Been looking for a good old fashioned jerky recipe for a while now. Just wondering if I should alter this recipe because i'll be using a smoker instead of a dehydrator.      https://www.jerkyholic.com/original-jerky/

Thanks in advance.


----------



## noboundaries (Jun 26, 2017)

It is so interesting that you posted that recipe.  I looked at it just a couple weeks ago while looking for new ideas.

I haven't used that recipe, but if you do, eliminate the liquid smoke.  Since you are using a smoker to make jerky, the liquid smoke would be too much.  I use my smoker to make jerky.  I don't pat my meat dry before I stick it in the smoker.  The meat picks up more smoke IMO when left wet. 

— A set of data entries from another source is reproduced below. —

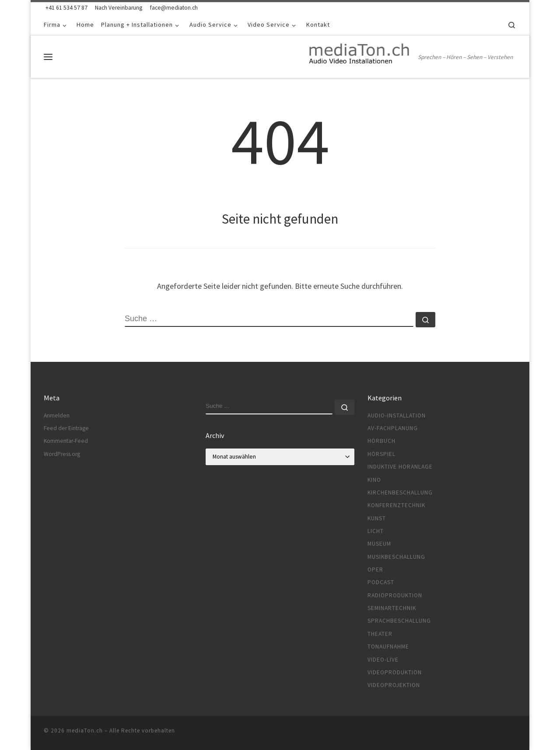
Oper (375, 569)
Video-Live (383, 659)
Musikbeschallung (396, 557)
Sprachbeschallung (399, 620)
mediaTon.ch (84, 730)
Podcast (381, 582)
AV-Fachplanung (392, 428)
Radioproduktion (395, 595)
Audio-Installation (396, 415)
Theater (380, 634)
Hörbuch (382, 441)
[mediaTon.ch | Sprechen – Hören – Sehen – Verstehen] (360, 55)
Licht (375, 531)
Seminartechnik (392, 608)
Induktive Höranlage (400, 466)
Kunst (377, 518)
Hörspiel (382, 454)
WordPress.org (62, 454)
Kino (374, 480)
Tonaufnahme (388, 646)
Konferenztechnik (396, 505)
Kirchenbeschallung (400, 492)
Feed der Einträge (66, 428)
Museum (379, 543)
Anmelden (56, 415)
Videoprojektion (394, 685)
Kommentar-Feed (66, 441)
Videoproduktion (395, 672)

You could easily substitute Kosher salt for pickling salt.  Pickling salt is just salt, no additives or iodine, and extremely fine grains so it dissolves better in the liquid.  Kosher salt dissolves nicely too and works well for jerky.  That's what I use when I add more salt than just the cure #1.

My daughter tasted my BBQ jerky recipe for the first time this weekend.  After a string of OMGs she said "this is the best jerky I've ever tasted."  I never get tired of hearing that.


----------



## oregonfisher (Jul 2, 2017)

Tried it today with some Top Round with about 30 mins of Cherry smoke, pretty disappointed in the flavor.


----------



## noboundaries (Jul 2, 2017)

Oregonfisher said:


> Tried it today with some Top Round with about 30 mins of Cherry smoke, pretty disappointed in the flavor.

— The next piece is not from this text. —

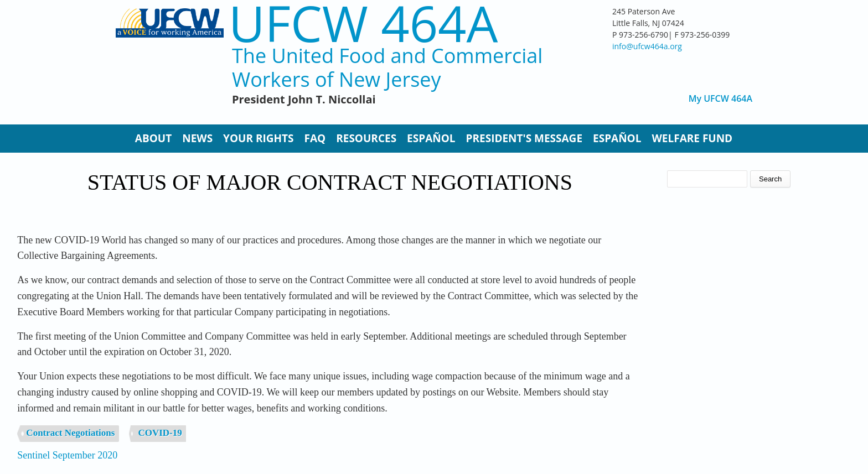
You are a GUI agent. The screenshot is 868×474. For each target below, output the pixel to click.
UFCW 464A (363, 23)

Too salty?  Not enough spice?  Just plain bland?  What was the issue?


----------



## smokescience (Jul 11, 2017)

Noboundaries said:


> ....My daughter tasted my BBQ jerky recipe for the first time this weekend.  After a string of OMGs she said "this is the best jerky I've ever tasted."  I never get tired of hearing that.

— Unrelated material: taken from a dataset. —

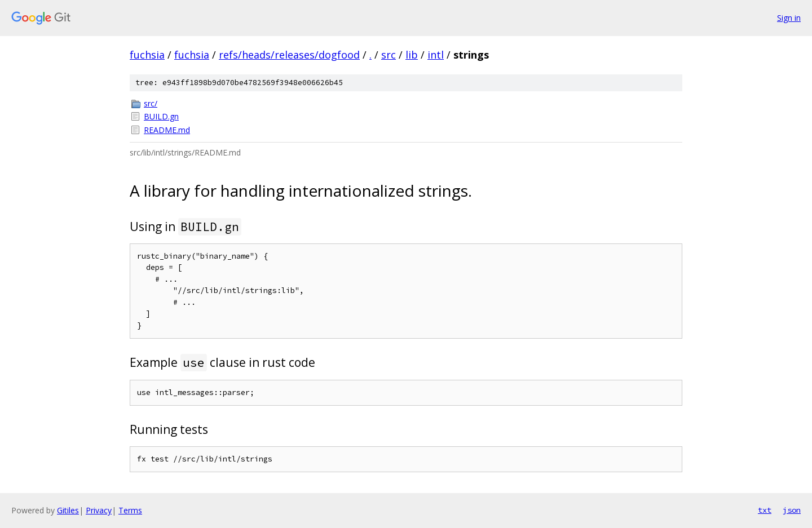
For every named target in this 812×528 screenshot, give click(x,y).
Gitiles (68, 510)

I love hearing that from people that try the food I make! Yeah you never do get tired of that...


----------



## daveomak (Jul 11, 2017)

Oregonfisher said:


> Tried it today with some Top Round with about 30 mins of Cherry smoke, pretty disappointed in the flavor.


  I tried cherry smoke once....  hated it...   Try pitmasters choice pellets...  alder....  maple....  oak...  apple.... peach....


----------



## GaryHibbert (Jul 11, 2017)

Its hickory smoke for me when it comes to jerky.

Gary


----------



## zerowin (Jul 12, 2017)

I tried this recipe as well, with an eye round roast, and smoked with B&B hickory pellets in the pellet grill and Louisiana Grill whiskey pellets in the tube at 160 for about 4 hours till it was completely dried and the smoke flavor was great.  Thanks for posting that site by the way, I like the looks of several other recipes there, and will definitely be experimenting.


----------